From 4d26c22d2d33879d9bd7e93eb89e0986f1c9cb91 Mon Sep 17 00:00:00 2001
From: Waiman Long <Waiman.Long@hp.com>
Date: Wed, 16 Oct 2013 10:49:43 -0400
Subject: [PATCH 7/9] mutex: Make more scalable by doing fewer atomic operations
References: bnc#849256
Git-commit: 0dc8c730c98a06a4d927f8d08bd0dd6de973b8dd
Git-commit: cc189d2513d1f45cde87a9043fe3be28559c7490
Patch-mainline: v3.10

In the __mutex_lock_common() function, an initial entry into
the lock slow path will cause two atomic_xchg instructions to be
issued. Together with the atomic decrement in the fast path, a
total of three atomic read-modify-write instructions will be
issued in rapid succession. This can cause a lot of cache
bouncing when many tasks are trying to acquire the mutex at the
same time.

This patch will reduce the number of atomic_xchg instructions
used by checking the counter value first before issuing the
instruction. The atomic_read() function is just a simple memory
read. The atomic_xchg() function, on the other hand, can be up
to 2 order of magnitude or even more in cost when compared with
atomic_read(). By using atomic_read() to check the value first
before calling atomic_xchg(), we can avoid a lot of unnecessary
cache coherency traffic. The only downside with this change is
that a task on the slow path will have a tiny bit less chance of
getting the mutex when competing with another task in the fast
path.

The same is true for the atomic_cmpxchg() function in the
mutex-spin-on-owner loop. So an atomic_read() is also performed
before calling atomic_cmpxchg().

The mutex locking and unlocking code for the x86 architecture
can allow any negative number to be used in the mutex count to
indicate that some tasks are waiting for the mutex. That is
probably true for other architectures as well.
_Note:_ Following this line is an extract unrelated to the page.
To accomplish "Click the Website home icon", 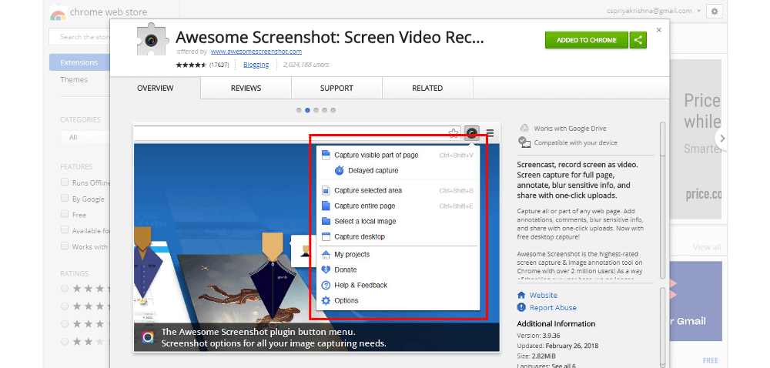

This patch is based on the following 3.10 kernel patches:

1) 0dc8c730c98a06a4d927f8d08bd0dd6de973b8dd
   mutex: Make more scalable by doing less atomic operations

2) cc189d2513d1f45cde87a9043fe3be28559c7490
   mutex: Back out architecture specific check for negative mutex count

Signed-off-by: Waiman Long <Waiman.Long@hp.com>
Acked-by: Jeff Mahoney <jeffm@suse.com>
---
 kernel/mutex.c |   14 +++++++++++---
 1 files changed, 11 insertions(+), 3 deletions(-)

diff --git a/kernel/mutex.c b/kernel/mutex.c
index d607ed5..0efcffb 100644
--- a/kernel/mutex.c
+++ b/kernel/mutex.c
@@ -36,6 +36,12 @@
 # include <asm/mutex.h>
 #endif
 
+/*
+ * A negative mutex count indicates that waiters are sleeping waiting for the
+ * mutex.
+ */
+#define	MUTEX_SHOW_NO_WAITER(mutex)	(atomic_read(&(mutex)->count) >= 0)
+
 void
 __mutex_init(struct mutex *lock, const char *name, struct lock_class_key *key)
 {
@@ -170,7 +176,8 @@ __mutex_lock_common(struct mutex *lock, long state, unsigned int subclass,
 		if (owner && !mutex_spin_on_owner(lock, owner))
 			break;
 
-		if (atomic_cmpxchg(&lock->count, 1, 0) == 1) {
+		if ((atomic_read(&lock->count) == 1) &&
+		    (atomic_cmpxchg(&lock->count, 1, 0) == 1)) {
 			lock_acquired(&lock->dep_map, ip);
 			mutex_set_owner(lock);
 			preempt_enable();
@@ -204,7 +211,7 @@ __mutex_lock_common(struct mutex *lock, long state, unsigned int subclass,
 	list_add_tail(&waiter.list, &lock->wait_list);
 	waiter.task = task;
 
-	if (atomic_xchg(&lock->count, -1) == 1)
+	if (MUTEX_SHOW_NO_WAITER(lock) && (atomic_xchg(&lock->count, -1) == 1))
 		goto done;
 
 	lock_contended(&lock->dep_map, ip);
@@ -219,7 +226,8 @@ __mutex_lock_common(struct mutex *lock, long state, unsigned int subclass,
 		 * that when we release the lock, we properly wake up the
 		 * other waiters:
 		 */
-		if (atomic_xchg(&lock->count, -1) == 1)
+		if (MUTEX_SHOW_NO_WAITER(lock) &&
+		   (atomic_xchg(&lock->count, -1) == 1))
 			break;
 
 		/*
-- 
1.7.1